Facebook and My Social Clusters


Stephen Wolfram recently published an analysis of a huge dataset of how people are using Facebook that is extremely fascinating (so fascinating that I wanted to except some of the best parts but didn’t know where to start!)

One of the findings was that the most common social structure people tend to have two or three major “clusters” of friends.

The most common structures consist of either two or three major clusters, all of them connected. But there are also structures in which major clusters are completely disconnected—presumably reflecting facets of a person’s life that for reasons of geography or content are also completely disconnected.

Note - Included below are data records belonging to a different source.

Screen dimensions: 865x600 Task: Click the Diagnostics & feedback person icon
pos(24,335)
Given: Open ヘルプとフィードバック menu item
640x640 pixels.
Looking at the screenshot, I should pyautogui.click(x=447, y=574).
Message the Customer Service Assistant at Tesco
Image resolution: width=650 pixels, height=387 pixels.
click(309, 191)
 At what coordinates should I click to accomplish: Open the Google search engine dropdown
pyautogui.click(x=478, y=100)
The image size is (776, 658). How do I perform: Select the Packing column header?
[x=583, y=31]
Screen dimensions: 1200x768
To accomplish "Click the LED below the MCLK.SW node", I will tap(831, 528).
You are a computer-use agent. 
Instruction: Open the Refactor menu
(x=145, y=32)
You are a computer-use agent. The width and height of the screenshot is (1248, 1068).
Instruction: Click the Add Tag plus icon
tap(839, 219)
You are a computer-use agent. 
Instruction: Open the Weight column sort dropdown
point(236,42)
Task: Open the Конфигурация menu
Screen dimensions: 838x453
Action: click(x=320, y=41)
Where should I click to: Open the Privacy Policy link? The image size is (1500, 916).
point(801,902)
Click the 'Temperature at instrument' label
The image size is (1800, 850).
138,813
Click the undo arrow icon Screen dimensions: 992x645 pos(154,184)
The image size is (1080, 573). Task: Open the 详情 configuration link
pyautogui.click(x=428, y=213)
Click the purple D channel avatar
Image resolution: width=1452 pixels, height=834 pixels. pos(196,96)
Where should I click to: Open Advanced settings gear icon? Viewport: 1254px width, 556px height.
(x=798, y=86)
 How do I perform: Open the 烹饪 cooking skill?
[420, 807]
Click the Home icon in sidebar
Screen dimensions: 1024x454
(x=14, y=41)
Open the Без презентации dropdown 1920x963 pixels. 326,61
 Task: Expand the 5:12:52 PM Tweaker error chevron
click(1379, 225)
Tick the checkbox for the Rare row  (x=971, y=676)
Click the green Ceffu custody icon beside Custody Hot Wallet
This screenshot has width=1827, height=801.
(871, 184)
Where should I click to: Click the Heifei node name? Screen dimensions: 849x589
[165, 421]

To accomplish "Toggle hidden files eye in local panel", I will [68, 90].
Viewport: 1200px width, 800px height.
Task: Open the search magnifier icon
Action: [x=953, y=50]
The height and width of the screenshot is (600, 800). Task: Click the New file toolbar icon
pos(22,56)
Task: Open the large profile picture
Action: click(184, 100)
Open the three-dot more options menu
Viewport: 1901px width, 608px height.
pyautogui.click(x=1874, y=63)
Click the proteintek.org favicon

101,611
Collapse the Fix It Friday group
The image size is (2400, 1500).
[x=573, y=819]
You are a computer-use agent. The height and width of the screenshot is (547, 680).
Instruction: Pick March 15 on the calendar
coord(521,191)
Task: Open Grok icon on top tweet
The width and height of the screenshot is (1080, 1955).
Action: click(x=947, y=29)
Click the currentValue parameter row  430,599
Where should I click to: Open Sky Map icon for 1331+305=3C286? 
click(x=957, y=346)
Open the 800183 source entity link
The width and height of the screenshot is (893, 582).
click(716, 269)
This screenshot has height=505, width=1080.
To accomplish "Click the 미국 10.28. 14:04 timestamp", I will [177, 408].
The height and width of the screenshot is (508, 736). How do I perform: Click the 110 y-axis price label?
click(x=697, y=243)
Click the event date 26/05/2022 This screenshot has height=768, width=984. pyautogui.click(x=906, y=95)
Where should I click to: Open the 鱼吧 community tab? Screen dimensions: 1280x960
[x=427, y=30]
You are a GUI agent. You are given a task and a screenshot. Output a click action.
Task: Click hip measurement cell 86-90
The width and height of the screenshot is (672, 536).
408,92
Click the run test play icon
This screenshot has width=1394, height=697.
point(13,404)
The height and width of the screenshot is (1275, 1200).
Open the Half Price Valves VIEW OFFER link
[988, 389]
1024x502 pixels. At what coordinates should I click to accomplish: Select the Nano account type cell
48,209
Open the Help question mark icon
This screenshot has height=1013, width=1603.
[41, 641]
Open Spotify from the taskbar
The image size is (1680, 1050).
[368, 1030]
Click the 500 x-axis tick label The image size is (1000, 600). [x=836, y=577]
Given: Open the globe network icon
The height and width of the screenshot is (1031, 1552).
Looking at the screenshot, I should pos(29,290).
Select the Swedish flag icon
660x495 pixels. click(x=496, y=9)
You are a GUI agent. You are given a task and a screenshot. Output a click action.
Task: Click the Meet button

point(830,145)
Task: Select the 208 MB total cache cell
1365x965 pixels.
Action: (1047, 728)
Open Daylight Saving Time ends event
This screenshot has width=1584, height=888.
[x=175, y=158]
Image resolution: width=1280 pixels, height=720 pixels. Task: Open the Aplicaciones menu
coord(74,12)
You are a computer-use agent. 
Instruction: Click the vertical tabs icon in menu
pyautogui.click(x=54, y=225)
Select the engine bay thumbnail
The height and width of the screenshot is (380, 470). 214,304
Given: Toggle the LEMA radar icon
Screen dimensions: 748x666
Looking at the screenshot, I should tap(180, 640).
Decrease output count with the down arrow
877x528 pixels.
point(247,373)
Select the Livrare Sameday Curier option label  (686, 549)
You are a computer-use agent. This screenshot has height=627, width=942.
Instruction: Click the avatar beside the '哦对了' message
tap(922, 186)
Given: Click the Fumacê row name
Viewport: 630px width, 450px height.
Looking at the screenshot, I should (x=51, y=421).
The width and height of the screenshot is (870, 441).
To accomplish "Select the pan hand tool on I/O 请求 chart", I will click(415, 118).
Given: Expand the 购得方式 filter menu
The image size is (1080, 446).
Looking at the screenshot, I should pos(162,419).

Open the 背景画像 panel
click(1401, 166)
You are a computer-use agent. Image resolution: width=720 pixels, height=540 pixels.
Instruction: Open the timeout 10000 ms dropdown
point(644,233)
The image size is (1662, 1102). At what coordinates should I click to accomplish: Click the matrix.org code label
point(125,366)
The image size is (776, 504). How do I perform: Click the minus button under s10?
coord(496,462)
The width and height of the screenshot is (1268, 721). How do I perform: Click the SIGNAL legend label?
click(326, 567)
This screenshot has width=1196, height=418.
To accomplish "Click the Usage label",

I’ve tried to analyse my own Facebook “clusters” long ago and found I had 14 identifiable “groups” of friends.

But if I’d followed Wolfram’s methodology back then, maybe I’d have combined some similar “groups” into “clusters” (FIMS/Librarians) and also eliminate others that didn’t have huge numbers (Fredheads/Southeast Regional Library).

Having recently read the Wolfram article, this theory of social clusters was in the front of my mind when we held a 40th Birthday Party for myself at a local arcade today.

Of the nearly 50 people who attended, they very broadly broke down as follows:

1) Family

2) People I know from high school

3) People I know from libraries

4) People I know from politics

5) Pace’s friends and their parents (or the reverse – kids who came with their parents who belong to one of the other groups)

My point? Nothing really – just interesting idea to consider in the real world rather than just looking at Facebook friends in the abstract.

Anyhow, my real point is not about who came to my birthday or which sub-group I see them belonging to. The important thing is this: if you have any interest in social media at all, you should go read that Wolfram article – it’s good stuff. (h/t to CP for the link…on Facebook of course!)

Comments 2

  1. John Betmanis wrote:

    Jason, you missed one. I know you through our common taste in music; namely Fred Eaglesmith. No doubt you have other Fredhead friends.

    Posted 21 Jul 2013 at 8:52 pm
  2. HeadTale wrote:

    Sorry, John, I wasn’t very clear in my post. The groups I listed above were my attempt to broadly categorize the people who came to my birthday today.

    On the other hand, when I listed my groups in 2009, I did include Fredheads but (at the time anyhow), I didn’t know that many of them so I think I only had something like 9 Facebook friends I knew via Fred and his music.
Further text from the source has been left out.